In June, 1918, the five members of the class were assigned to various factories by the Signal Corps with the impressive title of 'Inspector of Airplanes and Airplane Engines, Signal Service-at‑large.' The salary was equally impressive, $1050 per annum. The work of one of these inspectors consisted of careful examination and testing of every finished article or part listed on an Army order before it left the factory. The girls found it interesting, in spite of their forebodings, and their technical training made it fairly easy.

Alice Davison went first to the Edison Lamp Works of the General Electric Company at Harrison, New Jersey, where accumulators were made for the Signal Corps. She  p176 was soon transferred to the plant of the Lee DeForest Company in New York where trench radio sets were manufactured. Here she remained until after the Armistice. Miss Frank was also sent first to Harrison and later to the Western Electric Company in New York where vacuum tubes were turned out for Army use. She was then moved to the DeForest Company and finally to the Liberty Electric Corporation in Rochester, New York, where she tested the 200 to 300 meter radio trench sets. This service continued until December.

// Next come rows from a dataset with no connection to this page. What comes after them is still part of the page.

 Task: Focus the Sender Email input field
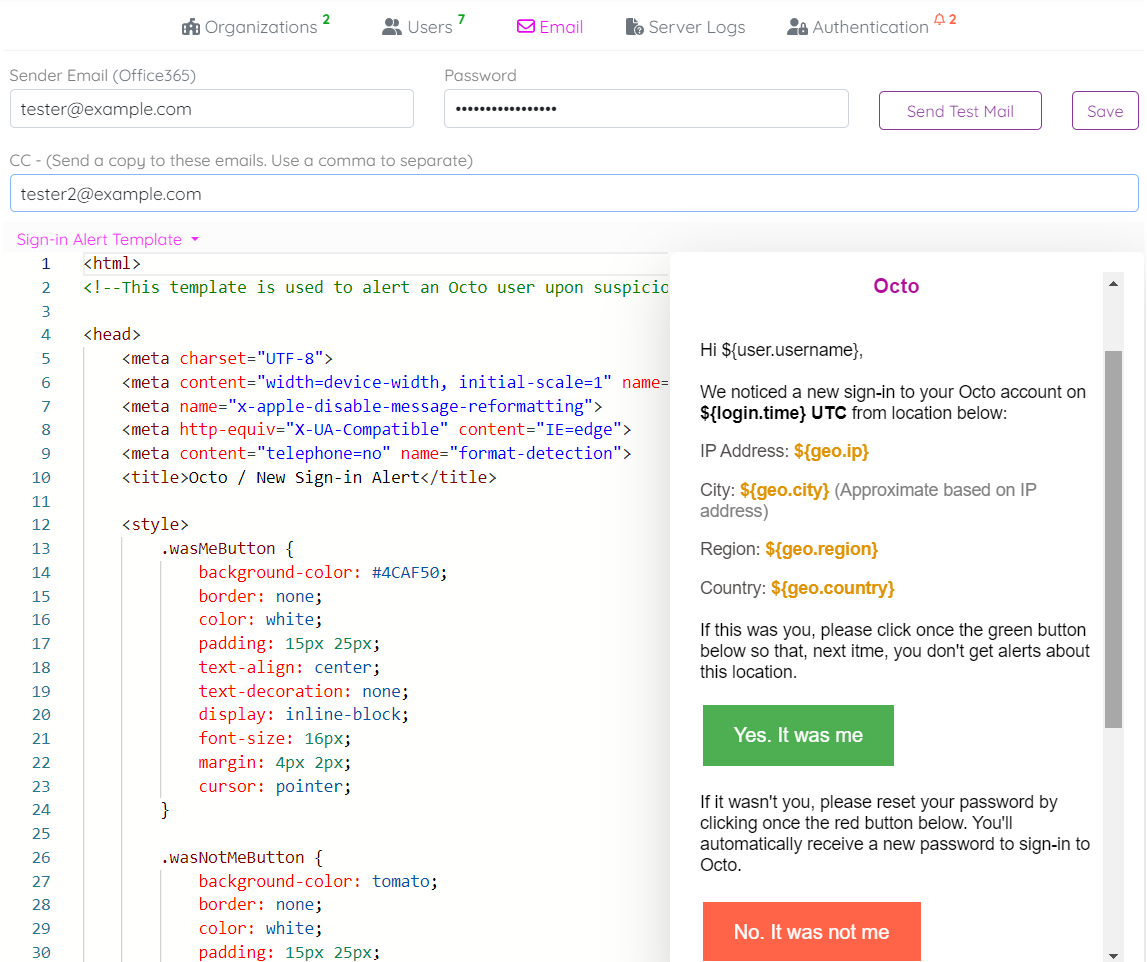(x=212, y=109)
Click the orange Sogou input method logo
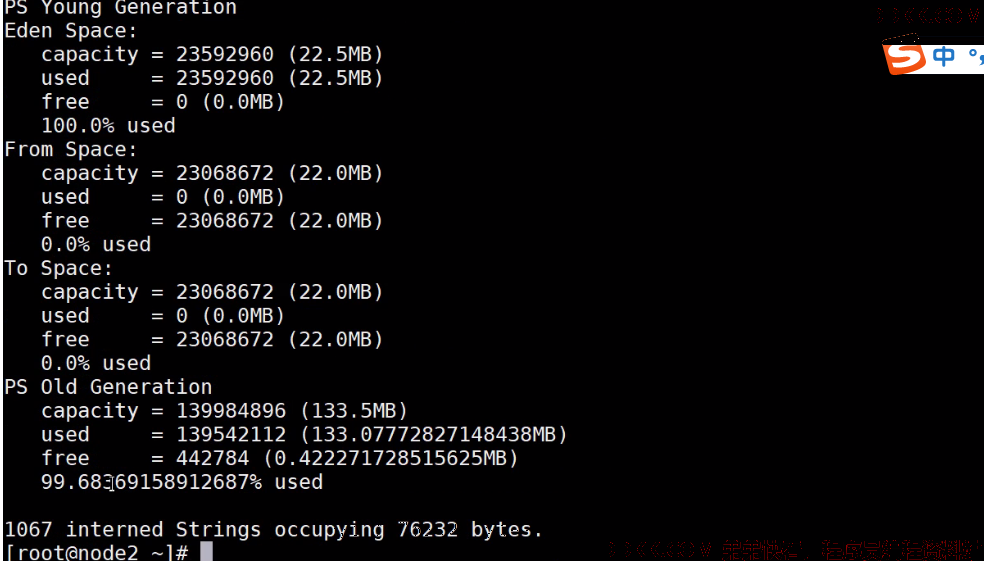 coord(904,57)
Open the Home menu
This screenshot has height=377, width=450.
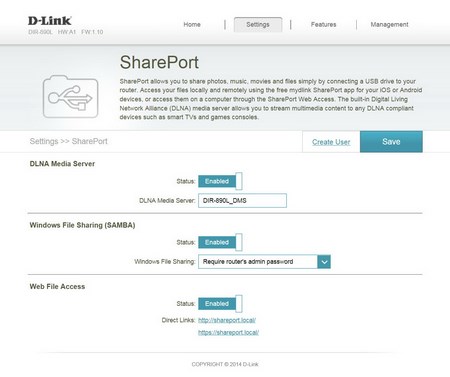coord(192,24)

Harriott Ransom was an inspector with the General Electric Company at Harrison, and the Western Electric Company, New York, and was retained in the service until January, 1919. Priscilla Murdock's course of duty resembled these others, at Harrison, New Jersey, and the DeForest plant in which she was kept until after the Armistice. Adele Brown divided her time between the Harrison Branch of the General Electric Company and the Newark factory where different patterns of lights and search-lights were manufactured for the army. She was mustered out in January when the last consignment of vacuum tubes had been inspected.

During their terms of service there had been a departmental change in the supervision under which these inspectors worked. Officially they were transferred from the Signal Corps to the Bureau of Aircraft Production, but this did not affect the nature of their duties, and they carried on as before. They had managed to keep together by living in the Davison house at 690 Park Avenue through the summer and commuting to their several factories. This was a pleasant, congenial arrangement in which Mrs. Ransom played an admirable part as chaperon and housekeeper. They had their evenings for rest and play after days of labor that were often long and always required their utmost skill and vigilance.

 p177  It was a satisfactory, memorable experience for every one of these girls. They were filled with the high morale of helping to win the war. Instead of diffusing their efforts in bustling about on business of no great importance, they found a practical focus and never lost sight of it. With them it was a matter of getting down to brass tacks. It was also an education in the essentials of true democracy, learning to know other folks, working with them side by side, and asking no favors. If Mrs. H. P. Davison had good reason to be proud of her partner­ship in the Yale Unit, she was justified also in feeling gratified with the inception and accomplishments of the sister organization, the Girl's Radio Class.